Results for free cholesterol transport in FH and normal subjects are shown in Fig. 6. Free cholesterol rate constants and transport in bile fistula and normal subjects were similar to those published previously for fistula subjects (13). The rate constants and transports that involve cholesteryl ester are shown in Tables 3, 4. Differences between groups are not scrutinized closely because groups were small and not homogeneous and IDL was not separated from LDL in six subjects.

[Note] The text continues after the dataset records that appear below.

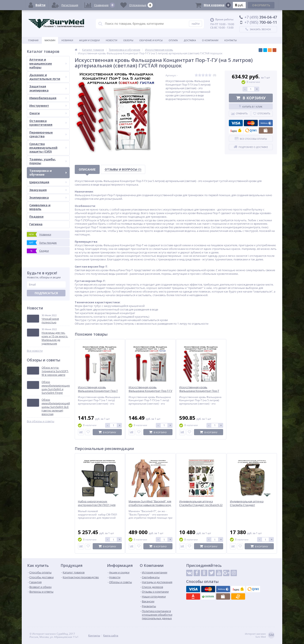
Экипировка (48, 198)
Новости (111, 40)
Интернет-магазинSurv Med (260, 636)
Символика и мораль (40, 207)
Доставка (190, 40)
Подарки (36, 216)
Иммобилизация (48, 98)
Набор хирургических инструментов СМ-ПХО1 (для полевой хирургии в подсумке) (98, 505)
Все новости (35, 351)
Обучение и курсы (151, 40)
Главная (33, 40)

L(7,9) and L(9,7) represent cholesteryl ester transfer between HDL and LDL and were well defined in all 13 subjects. R(7,9) and R(9,7) (Table 4) were nearly equal within each subject, showing considerable exchange as reflected by the strongly positive linear correlation, R(7,9) = 0.93 x R(9,7) + 0.39 (r² = 0.97; n = 13). This neither proves nor excludes net transfer of ester to LDL from HDL in vivo. To detect net transfer in the presence of considerable exchange, all other pathways in the ester part of the model should be very well defined (FSD < 20%). In the two subjects closest to this goal, GAIII and SW, R(7,9) slightly exceeded R(9,7).

L(8,9) and L(9,8) represent ester transfer between HDL and VLDL. L(8,9) was well defined (FSD < 50%) in 12 subjects. L(9,8) was well defined in five subjects. R(8,9) exceeded R(9,8) in every subject, as reflected by the positive intercept (95% confidence interval of 1.4–3.1 µmol/min/70 kg) of their linear correlation, R(8,9) = 0.86 x R(9,8) + 2.25 (r ² = 0.87; n = 13). This shows net transfer of ester to VLDL from HDL along with some exchange. There was a fair correlation (r ² = 0.68, n = 13) between R(8,9) and M(8) but a poor correlation (r ² = 0.58, n = 13) between R(9,8) and M(8). L(8,9), R(8,9), and M(8) were 2- to 3-fold higher in bile fistula than in FH-A and normal subjects.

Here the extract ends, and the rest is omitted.